"With all this glorious sun we have had this summer it was sad to hear about the many drownings that occurred by people taking a swim in some river to cool off. I know the arguments about the acute differences in temperature between the water on the surface of the water and a few inches beneath, and yet cannot help thinking, but wasn't it always thus? I never realised as a boy all those years ago, the dangers we obviously faced each time we swam in the River Calder or some works' dam in order to cool off during the hot summer months and although I never knew a person who did drown, I must confess that I did hear of a few such tragic accidents.

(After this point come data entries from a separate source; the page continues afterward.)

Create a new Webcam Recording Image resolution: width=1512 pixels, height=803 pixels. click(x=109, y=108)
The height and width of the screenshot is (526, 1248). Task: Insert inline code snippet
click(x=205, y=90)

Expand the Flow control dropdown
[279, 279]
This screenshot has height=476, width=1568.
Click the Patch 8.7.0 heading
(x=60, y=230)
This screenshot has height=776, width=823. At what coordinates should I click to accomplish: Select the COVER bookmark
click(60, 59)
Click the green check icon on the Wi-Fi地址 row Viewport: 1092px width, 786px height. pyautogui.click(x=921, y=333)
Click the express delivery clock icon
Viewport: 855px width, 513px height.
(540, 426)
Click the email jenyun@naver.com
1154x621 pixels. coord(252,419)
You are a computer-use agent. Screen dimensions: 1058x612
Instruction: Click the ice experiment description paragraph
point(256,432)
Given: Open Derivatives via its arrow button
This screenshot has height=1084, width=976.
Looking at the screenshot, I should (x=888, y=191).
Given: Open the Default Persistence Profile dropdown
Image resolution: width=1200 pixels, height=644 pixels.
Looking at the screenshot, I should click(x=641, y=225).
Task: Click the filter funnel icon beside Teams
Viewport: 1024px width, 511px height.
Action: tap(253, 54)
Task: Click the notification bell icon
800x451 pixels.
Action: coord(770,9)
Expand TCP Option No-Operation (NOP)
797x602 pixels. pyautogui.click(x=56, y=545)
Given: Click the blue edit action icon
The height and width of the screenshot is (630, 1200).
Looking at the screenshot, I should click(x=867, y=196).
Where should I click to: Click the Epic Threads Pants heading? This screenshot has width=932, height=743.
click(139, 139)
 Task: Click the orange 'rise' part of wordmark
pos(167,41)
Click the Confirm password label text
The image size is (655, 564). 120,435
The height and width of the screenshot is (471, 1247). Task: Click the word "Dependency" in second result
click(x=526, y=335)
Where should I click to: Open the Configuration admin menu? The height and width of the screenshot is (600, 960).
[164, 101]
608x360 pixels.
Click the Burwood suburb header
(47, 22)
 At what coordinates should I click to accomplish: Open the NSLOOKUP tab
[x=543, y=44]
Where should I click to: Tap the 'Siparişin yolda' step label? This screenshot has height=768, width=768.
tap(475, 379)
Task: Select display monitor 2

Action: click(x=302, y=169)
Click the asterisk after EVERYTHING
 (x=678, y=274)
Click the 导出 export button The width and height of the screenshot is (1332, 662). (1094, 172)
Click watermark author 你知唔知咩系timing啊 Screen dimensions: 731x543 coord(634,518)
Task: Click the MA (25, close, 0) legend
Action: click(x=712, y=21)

I recall each time that I holidayed back in County Waterford, Ireland, of spending many summer days skinny dipping in the river up Curraghmore where we all knew never to swim near a whirl pool there that had taken the lives of a number of people in the past. I also wonder about all the children of Third World countries who live, wash, work, fish and swim in their rivers; many of which are reportedly less clean or safer than ours are in England. Don't they face similar dangers to us here in the West or is it merely that we are not aware of prevailing dangers and they are?
Perhaps a part of it could be down to the low level of risk we are prepared to take today as opposed to a time and place where earlier death was a more common feature of one's life and if the waters didn't get you, the tigers, famine, low-grade gin, tuberculosis, consumption, coal dust or the slave-driving mill and factory owners did?" William Forde: August 28th, 2013.